Consider a feature vector matrix $X := [x_1 x_2 \dots x_d] \in \mathbb {R}^{n\times d} $ that I hope to use as part of some supervised learning procedure, say, regression. Suppose that also, $d \gg n $, where $d $ is the number of features and $n $ is the number of datum. I want to somehow reduce the number of features I'm using for my model while preserving as much information as I can.
I can think of many ways to do this, but would particularly like to ask about the difference between using PCA and using spectral clustering with a linear kernel. PCA can be interpreted as finding the directions (principal vectors) that best explain the variation (have highest variance) in the data and is traditionally accomplished via SVD. Using PCA, I can "compress" my features to a much smaller number while minimizing the loss of volume my features span.
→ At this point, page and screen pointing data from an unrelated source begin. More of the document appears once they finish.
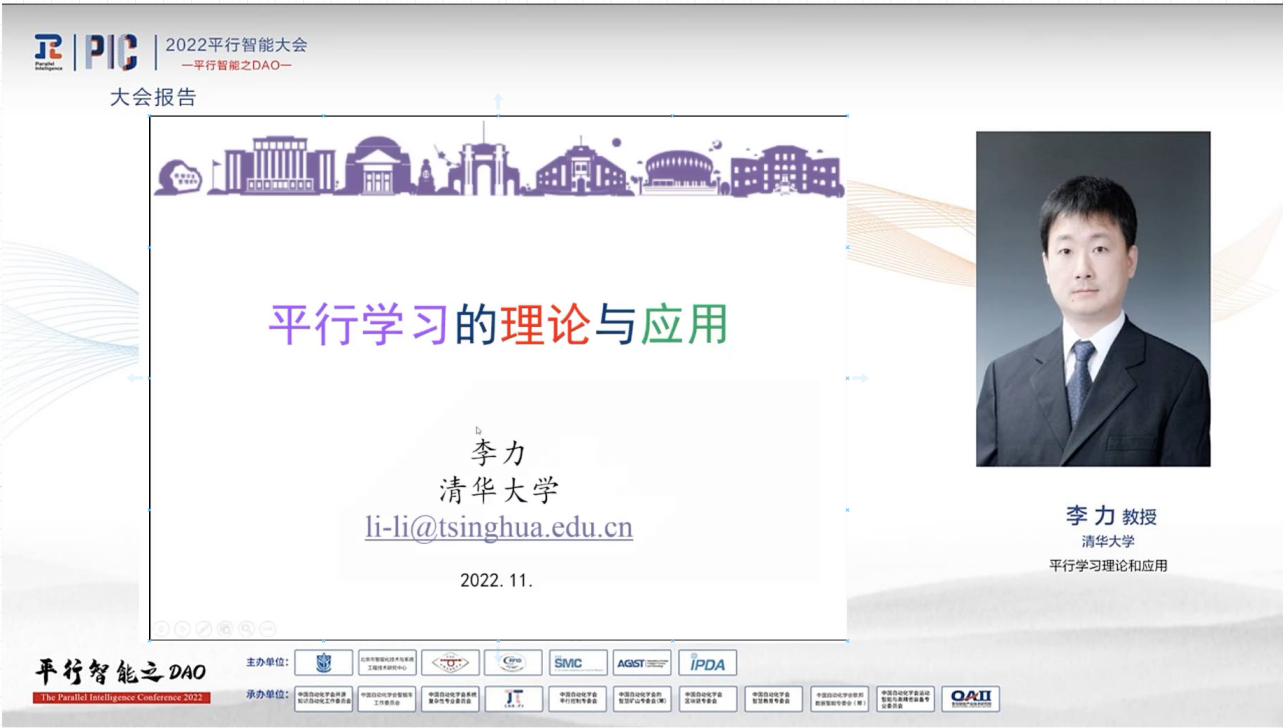Screen dimensions: 1283x728
Task: Click the red Parallel Intelligence Conference 2022 banner
Action: (122, 697)
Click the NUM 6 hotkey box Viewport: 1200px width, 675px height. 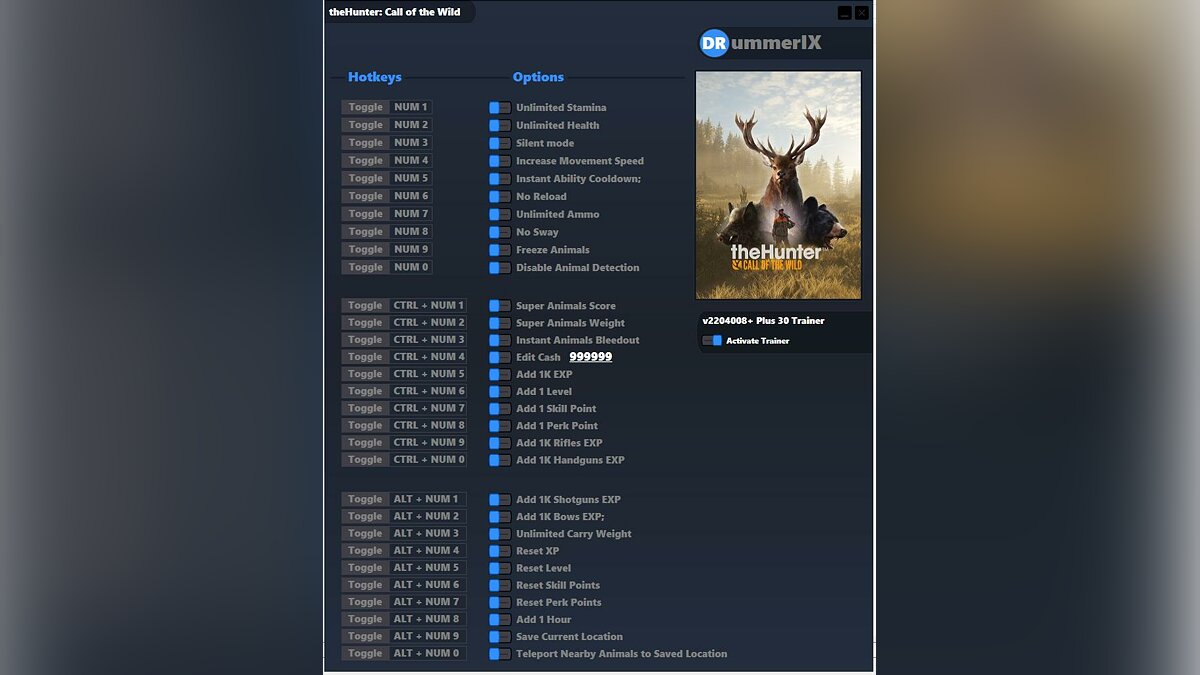click(x=411, y=197)
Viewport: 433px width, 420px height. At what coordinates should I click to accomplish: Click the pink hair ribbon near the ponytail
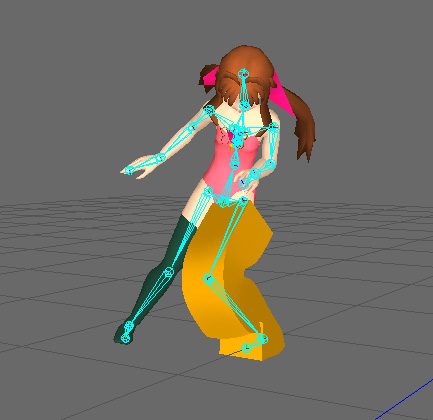point(282,93)
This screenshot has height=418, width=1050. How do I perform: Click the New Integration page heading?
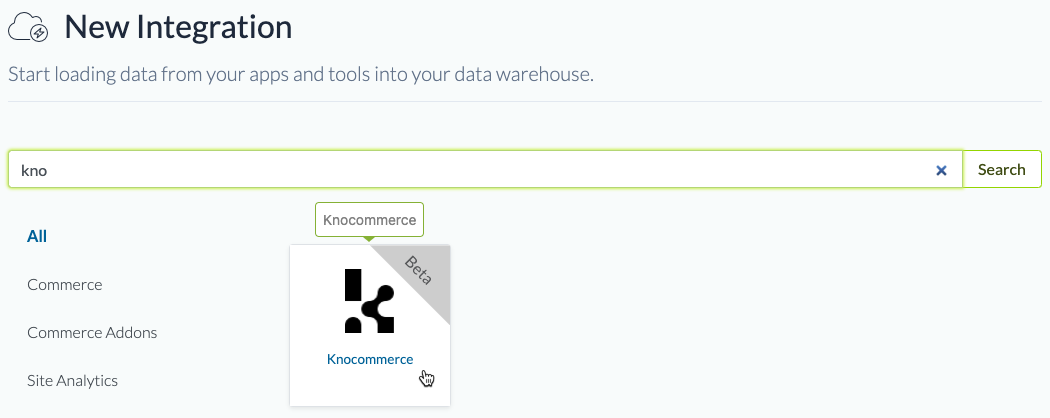coord(178,28)
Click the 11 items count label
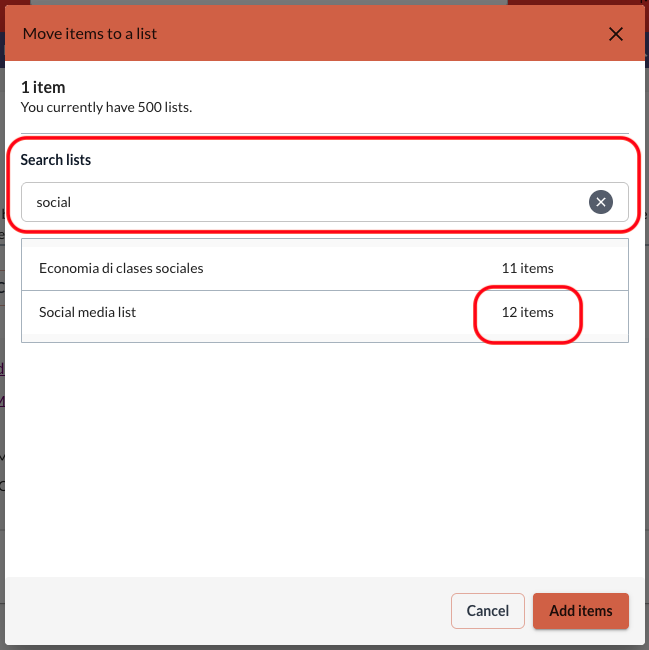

Spectral clustering, on the other hand with the linear kernel $\mathcal{K}(x,y) := \langle x, y \rangle = x^\top y$ essentially maps the data to a space where the distance metric (I use this term very loosely here) is the correlation or inner-product between the vectors. Then we project onto the top eigenvectors and implement Lloyd's algorithm (K-means) or some variant. The clusters, in this case, will be a set of vectors that are highly correlated, while the cluster centroids represent these different groups of vectors.
Somehow, the top principal vectors and these cluster centroids strike me as very similar, yes I feel I may be missing something. What is the difference between a small set of vectors that explain the most variation in the data (the top principal vectors) and a set of vectors that summarize or represent a cluster of highly correlated features (the spectral clustering centroids)? How would this translate to my overarching regression problem?
Edit: Please assume the data I'm interested in are normalized.